Extract
● ● ● ● ●
# quick guide for moving



## kgrannell (Jun 24, 2011)

i and my family 3 girls 15 13 9 and wife are thinking of moving to oliva can u tell me the essentials i will need to know .also what shops and schools are there nearby in oliva


----------



## jojo (Sep 20, 2007)

The first thing that springs to mind (being the mother of teenagers) would be your 15yo! Unless you're going to put her into an international school where they teach the english curriculum in english she is going to struggle. Spanish state schools teach in Spanish and their curriculum is totally different - no GCSEs or A-levels. Your 13yo maybe ok - ish, but really again an international school maybe easier. It may not be a problem for you financially, but you have to pay for international schools. 

Apart from that I would suggest you come over and have a look around Oliva, see where everything is and whether it will suit you

Jo xxx


----------



## xabiaxica (Jun 23, 2009)

jojo said:


> The first thing that springs to mind (being the mother of teenagers) would be your 15yo! Unless you're going to put her into an international school where they teach the english curriculum in english she is going to struggle. Spanish state schools teach in Spanish and their curriculum is totally different - no GCSEs or A-levels. Your 13yo maybe ok - ish, but really again an international school maybe easier. It may not be a problem for you financially, but you have to pay for international schools.
> 
> Apart from that I would suggest you come over and have a look around Oliva, see where everything is and whether it will suit you
> 
> Jo xxx


I would totally go along with that about school - but I'd go further & say the 13 year old _needs_ to be in International school too - unless she is already totally fluent in Spanish & Valenciano

there have also been a few threads about Oliva recently

http://www.expatforum.com/expats/spain-expat-forum-expats-living-spain/80569-moving-oliva.html#post537354

http://www.expatforum.com/expats/spain-expat-forum-expats-living-spain/79993-oliva-social-life.html



http://www.expatforum.com/expats/spain-expat-forum-expats-living-spain/79355-looking-oliva-gandia-area.html


----------



## bobbysox (Jun 28, 2011)
● ● ● ● ●
Which usernames appear as post headers in the forum thread on moving to Oliva above?

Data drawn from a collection
● ● ● ● ●
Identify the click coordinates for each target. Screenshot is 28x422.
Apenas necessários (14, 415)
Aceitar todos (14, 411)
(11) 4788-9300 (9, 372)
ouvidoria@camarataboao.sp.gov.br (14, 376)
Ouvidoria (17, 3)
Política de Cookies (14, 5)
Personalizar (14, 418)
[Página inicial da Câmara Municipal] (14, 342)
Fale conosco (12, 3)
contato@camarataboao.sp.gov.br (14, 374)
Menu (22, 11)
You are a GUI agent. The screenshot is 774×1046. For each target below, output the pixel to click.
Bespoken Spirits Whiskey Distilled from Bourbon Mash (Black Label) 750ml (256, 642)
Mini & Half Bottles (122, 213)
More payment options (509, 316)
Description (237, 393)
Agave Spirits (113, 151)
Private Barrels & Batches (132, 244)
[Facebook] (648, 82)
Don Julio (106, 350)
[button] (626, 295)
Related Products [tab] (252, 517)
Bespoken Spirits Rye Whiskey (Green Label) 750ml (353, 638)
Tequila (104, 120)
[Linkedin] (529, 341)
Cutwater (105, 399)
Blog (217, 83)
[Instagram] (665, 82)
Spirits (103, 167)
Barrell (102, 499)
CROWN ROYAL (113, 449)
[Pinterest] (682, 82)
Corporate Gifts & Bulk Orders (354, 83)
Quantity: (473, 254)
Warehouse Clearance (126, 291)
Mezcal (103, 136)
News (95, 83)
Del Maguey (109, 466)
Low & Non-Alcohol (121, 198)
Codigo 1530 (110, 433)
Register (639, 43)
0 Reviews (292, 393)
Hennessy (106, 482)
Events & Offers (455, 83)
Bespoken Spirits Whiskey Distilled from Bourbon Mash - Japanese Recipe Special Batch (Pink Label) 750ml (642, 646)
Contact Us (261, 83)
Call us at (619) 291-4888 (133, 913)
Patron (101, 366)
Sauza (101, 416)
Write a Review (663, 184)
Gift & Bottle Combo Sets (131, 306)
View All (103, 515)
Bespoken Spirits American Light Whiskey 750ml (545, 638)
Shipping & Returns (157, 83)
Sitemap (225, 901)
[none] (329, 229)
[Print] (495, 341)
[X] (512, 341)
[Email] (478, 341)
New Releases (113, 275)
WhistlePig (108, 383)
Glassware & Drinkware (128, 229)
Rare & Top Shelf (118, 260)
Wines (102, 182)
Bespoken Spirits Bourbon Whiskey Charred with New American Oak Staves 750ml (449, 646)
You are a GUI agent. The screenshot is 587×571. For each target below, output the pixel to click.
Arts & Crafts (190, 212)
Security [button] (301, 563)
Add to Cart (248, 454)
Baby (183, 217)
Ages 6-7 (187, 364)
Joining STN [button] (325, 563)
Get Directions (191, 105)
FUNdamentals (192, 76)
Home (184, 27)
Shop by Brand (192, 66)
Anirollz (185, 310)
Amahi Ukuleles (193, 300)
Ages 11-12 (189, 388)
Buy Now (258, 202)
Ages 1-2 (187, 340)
● ● ● ● ●
Task output
kgrannell, jojo, xabiaxica, bobbysox